The fight for a $15 minimum is a national campaign but CURE is bringing that fight to Rochester, following in the footsteps of Minneapolis, St. Paul and countless cities across the country.
As Rochester’s major employer, Mayo Clinic, continues its DMC project, as rents and property prices continue to rise and affordable, accessible housing becomes scarcer, it is ordinary people who are being left behind and pushed to the margins.
The City fathers know this and have not taken any substantive action, in spite of numerous reports that have crossed their desks. CURE’s actions in this area forced Mayo Clinic, Rochester Area Foundation, City Council and others to recognize the urgency of this crisis but they still seem to be ignoring the full extent of the problem.
Part of the solution is to pay workers a wage that will allow them to take part in this grand experiment that we call DMC where an estimated 20,000 new residents will flock to Rochester.
Will we attract them with a low-wage economy? Will we attract them with an affordable housing crisis? Are we saying, you can work here, but you can’t live here? Is this what the City is telling the workers it will need for its shiny new hotels, restaurants, bars, apartment complexes and medical facilities?

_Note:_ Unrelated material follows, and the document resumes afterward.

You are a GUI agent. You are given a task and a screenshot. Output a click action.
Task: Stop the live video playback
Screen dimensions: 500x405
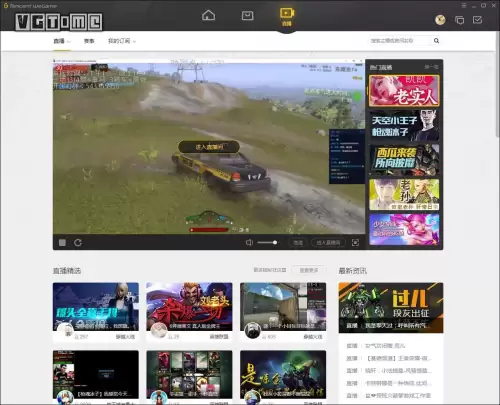tap(62, 242)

The nature of work has changed. Entry-level, minimum wage jobs are no longer the preserve of young kids trying to pay their way through college. These jobs support families where it takes two, sometimes even three, jobs to make ends meet.
We cannot keep asking people, on one hand, to accept jobs at minimum wage and then condemn them when they need programs like WIC and SNAP to feed them.
Not only do we need a $15 minimum wage but families need paid sick leave and other benefits that allow us to live safe and healthy lives. In a city housing the world’s leading healthcare operator, it is ironic that many workers in the city cannot afford to take a day off when they, or someone they are caring for, get sick!
When the city of Rochester passes a $15 minimum wage, paid sick leave and other parts of CURE's People's Platform, it will mean that low- and moderate-income families will finally start having a real chance to move forward and be part of the success that Rochester has seen over the last decade.
Brian Faloon is a Rochester resident and a member of Communities United for Rochester Empowerment.